The case highlights a false expectation that reason has to be independent from emotion, she said. But that is a distorted view of what takes place in the trial process, where there are all kinds of overlap and interplay between reason and emotion.
“Emotions are these kind of physical responses we have to rational evaluations,” said Acorn, whose main area of research is the philosophy of emotions in the context of conflict and justice.
“In my view, to suggest that an emotional response in itself is an indication of bias is a really wrong-headed approach.”
Jeremy Melvin Carlson was charged in 2016 with sexual assault and the sexual interference of a person under the age of 16. Carlson, who is transgender and is in the midst of a male-to-female transition, pleaded guilty to sexual interference of a minor.
Janine Benedet, a law professor at the University of British Columbia, said it’s significant that the judge cried during the sentencing stage of the trial, which means the accused had already been convicted.
“As a society, we should have a revulsion to the sexual abuse of children, there’s nothing wrong with finding that distressing,” she said.

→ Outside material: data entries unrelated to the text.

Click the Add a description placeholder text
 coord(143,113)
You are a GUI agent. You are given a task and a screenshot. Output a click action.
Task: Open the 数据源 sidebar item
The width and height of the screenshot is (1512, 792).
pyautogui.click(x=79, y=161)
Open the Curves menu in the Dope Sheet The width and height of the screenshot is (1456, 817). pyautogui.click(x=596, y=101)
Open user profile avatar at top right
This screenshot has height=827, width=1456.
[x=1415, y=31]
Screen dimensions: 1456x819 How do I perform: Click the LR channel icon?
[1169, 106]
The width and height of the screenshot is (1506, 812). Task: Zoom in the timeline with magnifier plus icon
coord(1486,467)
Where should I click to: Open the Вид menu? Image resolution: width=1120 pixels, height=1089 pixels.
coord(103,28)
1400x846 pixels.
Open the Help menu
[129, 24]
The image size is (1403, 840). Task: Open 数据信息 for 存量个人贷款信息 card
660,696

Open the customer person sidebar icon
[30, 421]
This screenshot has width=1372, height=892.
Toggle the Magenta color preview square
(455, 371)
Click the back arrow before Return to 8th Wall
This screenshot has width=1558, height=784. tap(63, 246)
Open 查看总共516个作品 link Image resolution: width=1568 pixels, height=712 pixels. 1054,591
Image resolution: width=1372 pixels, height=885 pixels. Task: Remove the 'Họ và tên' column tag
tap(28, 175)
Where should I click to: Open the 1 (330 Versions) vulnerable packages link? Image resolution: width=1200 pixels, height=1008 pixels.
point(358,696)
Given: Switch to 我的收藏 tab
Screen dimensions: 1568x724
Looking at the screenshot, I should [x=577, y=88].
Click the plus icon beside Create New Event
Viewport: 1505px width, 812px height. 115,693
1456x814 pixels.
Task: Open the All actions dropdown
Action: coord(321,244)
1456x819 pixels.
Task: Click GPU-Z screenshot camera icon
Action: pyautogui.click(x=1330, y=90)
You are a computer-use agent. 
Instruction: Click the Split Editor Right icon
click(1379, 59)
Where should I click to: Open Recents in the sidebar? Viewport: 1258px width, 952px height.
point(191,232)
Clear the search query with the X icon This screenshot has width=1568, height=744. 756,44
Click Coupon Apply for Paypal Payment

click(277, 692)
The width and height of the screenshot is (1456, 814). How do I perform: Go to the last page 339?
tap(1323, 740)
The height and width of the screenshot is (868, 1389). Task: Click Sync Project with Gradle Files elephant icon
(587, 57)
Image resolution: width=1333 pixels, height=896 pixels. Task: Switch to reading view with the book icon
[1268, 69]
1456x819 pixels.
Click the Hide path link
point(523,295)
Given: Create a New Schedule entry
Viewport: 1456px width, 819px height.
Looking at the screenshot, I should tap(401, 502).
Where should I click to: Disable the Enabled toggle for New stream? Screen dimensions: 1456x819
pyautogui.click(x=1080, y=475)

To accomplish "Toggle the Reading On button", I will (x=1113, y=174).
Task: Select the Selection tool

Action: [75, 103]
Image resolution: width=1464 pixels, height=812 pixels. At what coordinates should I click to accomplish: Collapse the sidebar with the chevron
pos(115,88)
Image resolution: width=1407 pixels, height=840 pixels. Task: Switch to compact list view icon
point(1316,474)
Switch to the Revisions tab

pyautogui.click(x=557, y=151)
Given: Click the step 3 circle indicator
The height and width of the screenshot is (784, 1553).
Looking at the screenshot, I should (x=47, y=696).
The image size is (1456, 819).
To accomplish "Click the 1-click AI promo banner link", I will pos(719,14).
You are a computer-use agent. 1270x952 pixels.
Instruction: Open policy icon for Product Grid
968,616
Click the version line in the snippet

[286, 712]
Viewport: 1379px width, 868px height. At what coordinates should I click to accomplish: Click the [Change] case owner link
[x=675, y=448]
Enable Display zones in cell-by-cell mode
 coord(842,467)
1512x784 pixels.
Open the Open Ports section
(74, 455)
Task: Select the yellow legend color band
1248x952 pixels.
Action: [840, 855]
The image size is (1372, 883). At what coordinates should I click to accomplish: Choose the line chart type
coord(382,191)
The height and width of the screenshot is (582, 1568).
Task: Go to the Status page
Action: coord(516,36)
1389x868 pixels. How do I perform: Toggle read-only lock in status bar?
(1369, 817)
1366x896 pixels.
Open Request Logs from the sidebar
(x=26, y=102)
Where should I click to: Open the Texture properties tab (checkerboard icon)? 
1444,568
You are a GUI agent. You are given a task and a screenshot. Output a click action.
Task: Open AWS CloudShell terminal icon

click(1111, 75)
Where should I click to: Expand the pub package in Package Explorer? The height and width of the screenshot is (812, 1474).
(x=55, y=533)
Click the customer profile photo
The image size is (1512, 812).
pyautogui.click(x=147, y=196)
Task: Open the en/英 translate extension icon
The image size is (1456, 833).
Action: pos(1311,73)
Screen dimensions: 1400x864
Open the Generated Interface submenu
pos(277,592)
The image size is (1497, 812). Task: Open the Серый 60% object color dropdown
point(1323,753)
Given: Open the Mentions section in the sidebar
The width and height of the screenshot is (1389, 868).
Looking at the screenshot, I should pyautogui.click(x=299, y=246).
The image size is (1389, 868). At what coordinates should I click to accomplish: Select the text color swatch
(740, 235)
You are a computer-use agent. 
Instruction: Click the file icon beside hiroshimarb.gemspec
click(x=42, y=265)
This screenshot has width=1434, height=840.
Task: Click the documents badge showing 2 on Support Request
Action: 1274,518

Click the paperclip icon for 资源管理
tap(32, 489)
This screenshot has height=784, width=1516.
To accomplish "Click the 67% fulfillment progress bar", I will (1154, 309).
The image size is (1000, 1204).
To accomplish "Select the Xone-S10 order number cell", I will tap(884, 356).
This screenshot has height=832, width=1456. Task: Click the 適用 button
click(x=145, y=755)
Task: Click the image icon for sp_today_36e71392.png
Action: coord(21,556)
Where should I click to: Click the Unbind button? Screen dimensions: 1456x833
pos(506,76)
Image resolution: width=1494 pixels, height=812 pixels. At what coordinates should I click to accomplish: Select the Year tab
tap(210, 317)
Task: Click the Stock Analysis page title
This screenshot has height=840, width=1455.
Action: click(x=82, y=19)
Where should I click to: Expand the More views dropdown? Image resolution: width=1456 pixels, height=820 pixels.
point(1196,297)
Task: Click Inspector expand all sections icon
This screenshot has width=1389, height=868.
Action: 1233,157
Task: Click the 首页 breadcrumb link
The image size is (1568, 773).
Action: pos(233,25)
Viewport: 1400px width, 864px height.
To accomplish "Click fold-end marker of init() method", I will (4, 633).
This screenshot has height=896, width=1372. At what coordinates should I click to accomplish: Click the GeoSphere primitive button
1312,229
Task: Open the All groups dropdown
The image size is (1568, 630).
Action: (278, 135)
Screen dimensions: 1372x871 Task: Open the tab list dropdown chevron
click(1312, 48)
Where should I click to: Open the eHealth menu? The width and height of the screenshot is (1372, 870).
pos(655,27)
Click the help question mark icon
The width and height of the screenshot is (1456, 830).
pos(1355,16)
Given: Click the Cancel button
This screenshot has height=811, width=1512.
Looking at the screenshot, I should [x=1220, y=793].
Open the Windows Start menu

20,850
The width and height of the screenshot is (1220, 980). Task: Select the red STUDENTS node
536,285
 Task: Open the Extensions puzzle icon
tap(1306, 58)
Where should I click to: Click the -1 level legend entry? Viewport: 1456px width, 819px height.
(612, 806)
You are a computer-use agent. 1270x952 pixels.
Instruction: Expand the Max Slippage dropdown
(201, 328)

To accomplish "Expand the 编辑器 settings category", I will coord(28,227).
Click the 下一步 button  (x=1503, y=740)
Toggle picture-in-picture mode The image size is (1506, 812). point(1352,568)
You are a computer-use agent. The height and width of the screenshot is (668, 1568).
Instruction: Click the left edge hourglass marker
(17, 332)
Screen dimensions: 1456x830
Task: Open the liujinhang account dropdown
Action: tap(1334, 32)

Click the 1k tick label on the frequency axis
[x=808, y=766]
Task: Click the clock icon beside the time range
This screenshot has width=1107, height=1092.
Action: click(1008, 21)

While she wasn’t aware of similar cases, Benedet said the courts recognize that judges and juries may be affected by what they see and hear in court. That’s why there’s a process to determine, for example, whether still photographs of a graphic event might be shown as evidence instead of a full video.
After the Crown and defence arguments were made on Monday, McParland indicated her decision will come before the end of August. Online court documents show the case is due to return to provincial court in Kelowna for a decision on Aug. 17.
The Crown wants a jail sentence up to 20 months, followed by two years of probation. The defence recommended a 90-day intermittent jail term, to be served over 20 weekends.
The judge’s response when Halliburn proposed that sentence is a matter of dispute. Halliburn described it in her submission to the court as a “short, sharp scoff,” but Crown prosecutor Angela Ross says no such response is audible on court recordings where it’s alleged to have occurred.
Judges routinely display a wide range of mannerisms and speaking styles in their interactions with counsel during sentencing proceedings, Ross said, and even if they were true, none of the behaviours ascribed to McParland meet the high standard of proof required for a judicial recusal.